In the wake of record gasoline prices during the past year, the recent upward spiral in crude oil prices mean consumers must now face significantly higher heating bills this winter, according to IBISWorld.


"As crude oil prices approach $100 a barrel, and The National Oceanic and Atmospheric Administration predicting a colder winter than in recent years (1.3 percent cooler than last winter), consumers will almost certainly spend record amounts to heat their homes this winter," said George Van Horn, senior analyst, IBISWorld. "The impact of unprecedented crude oil prices will range from moderate, higher, and sharply higher winter heating costs depending on the type of fuel consumers use to heat their homes."

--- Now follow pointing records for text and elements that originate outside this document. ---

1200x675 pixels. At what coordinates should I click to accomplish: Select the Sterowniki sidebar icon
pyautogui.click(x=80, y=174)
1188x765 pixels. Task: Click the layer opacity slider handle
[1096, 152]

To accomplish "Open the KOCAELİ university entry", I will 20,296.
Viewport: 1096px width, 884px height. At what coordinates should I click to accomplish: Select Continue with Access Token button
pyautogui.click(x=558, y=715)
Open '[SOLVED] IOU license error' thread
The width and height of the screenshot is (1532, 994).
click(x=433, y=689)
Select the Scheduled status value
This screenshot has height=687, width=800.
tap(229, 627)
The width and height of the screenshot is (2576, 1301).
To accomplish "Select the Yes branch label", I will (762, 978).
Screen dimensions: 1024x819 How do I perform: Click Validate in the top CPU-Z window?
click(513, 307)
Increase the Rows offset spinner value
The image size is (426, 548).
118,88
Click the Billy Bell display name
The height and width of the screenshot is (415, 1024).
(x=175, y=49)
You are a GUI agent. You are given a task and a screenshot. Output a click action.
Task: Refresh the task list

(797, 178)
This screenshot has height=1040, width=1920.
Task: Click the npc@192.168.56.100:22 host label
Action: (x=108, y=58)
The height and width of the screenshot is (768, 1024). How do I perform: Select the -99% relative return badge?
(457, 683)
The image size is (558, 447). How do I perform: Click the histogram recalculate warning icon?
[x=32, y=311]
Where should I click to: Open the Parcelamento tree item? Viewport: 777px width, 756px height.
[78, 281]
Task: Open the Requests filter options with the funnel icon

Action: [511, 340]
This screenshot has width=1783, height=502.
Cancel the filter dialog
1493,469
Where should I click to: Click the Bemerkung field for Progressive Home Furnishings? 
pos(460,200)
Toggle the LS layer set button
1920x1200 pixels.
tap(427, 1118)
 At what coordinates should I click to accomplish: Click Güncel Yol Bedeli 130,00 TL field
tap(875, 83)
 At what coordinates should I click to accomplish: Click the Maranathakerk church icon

"Since crude oil prices account for about 58 percent of the cost of heating oil, the impact of higher crude prices is very direct for the seven percent of Americans who heat their homes with fuel oil," said Mr. Van Horn. Citing data released by the Department of Energy in October, he added, "Fuel oil prices may increase up to 16 percent this winter. He added, "Five percent of Americans who use propane for heating will be hit hard as well as the cost of propane is expected to jump up to 12.9 percent this year over last."

"Other forms of heating have somewhat better near-term pricing conditions," added Mr. Van Horn. Prices for natural gas, the largest source of residential heating fuel across the nation, (58 percent), are expected to rise six to seven percent over prices a year ago. Electricity prices are forecast to rise a relatively mild 2.3 percent, impacting approximately 30 percent of American households."

"The prospect of higher fuel costs, along with weather uncertainties, is fueling consumer anxiety," said Mr. Van Horn. "Unfortunately, with both elements of the heating bill rising, something that has not happened since the winter of 2002/2003, consumers are left with few options in the near-term other than to pay more to heat their homes this winter. Combining higher heating bills with recently declining consumer confidence levels provides a cautious outlook for consumer spending during the holidays and in the months ahead."

Nationally, the combined effect of higher input costs, the relative sizes of the residential fuel markets (heating oil, natural gas, propane, and electricity) and some growth in consumption could produce a nationwide increase in home heating expenditures of 10 percent versus a year ago.

Consumers Have Few Options In The Short-term

According to Mr. Van Horn, "For homeowners facing the most significant price increases, their options in the short-term are relatively limited. For example, the ability for fuel oil users to take advantage of natural gas prices is limited by the proximity of gas pipelines and conversion costs. Where available, natural gas competes on price (which remain competitive), delivery consistency and convenience versus other forms of heating supplies."

Mr. Van Horn also noted that the difficulty of managing price risk for residential consumers can be illustrated by the experience of "gas marketing firms". As energy services went through various stages of deregulation in the '80's and '90's, natural gas consumers were presented the ability to contract/price their gas through companies independent of those that physically deliver the fuel to the home. While the presence of "gas marketing" companies probably did add to the efficiency of the marketplace, the number of firms still involved in these services has swung dramatically. From 51 firms in 1986 to more than 350 in 1994, there may only slightly more than 100 currently.

Energy Efficient Products And Alternative Energy Sources On The Horizon

Longer term, IBISWorld expects the ability to insulate consumers from erratic fuel costs will come from continuing improvements in energy efficient products and alternative energy sources. The current momentum behind green marketing is encouraging and can affect consumer and industrial users, as well as energy producers. If and when corporate branding includes accomplishments in energy efficiency and conservation and resonates with consumers, the number of home energy audits and use of efficient light bulbs, appliances and furnaces should indeed pick up speed.

With crude oil approaching record prices in real terms, Mr. Van Horn said, "We may be closer to the tipping point where alternative energy investments will begin to gain more traction." He added, "To see a significant development of alternative energy facilities, a variety of conditions will need to line up correctly. Investors need confidence that energy prices will remain at high levels for an extended period of time. The investment in and adoption of new technologies is also sensitive to state and Federal policy supported financial inducements and the willingness of local communities to build commercial facilities.

Mr. Van Horn added, "On a much smaller scale, these same factors apply to residential applications of alternative energy. The Energy Policy Act of 1992 has been renewed and expanded several times (most recently in 2006) and as of 2005 contains benefits for residential and small businesses. The installation of renewable energy systems in dwellings or small businesses will attract a 25 percent rebate of spending on qualifying equipment or $3,000, whichever is less. Financial requirements aside, IBISWorld does expect that alternative residential systems may experience higher adoption rates in rural vs. urban areas as fewer community concerns may exist."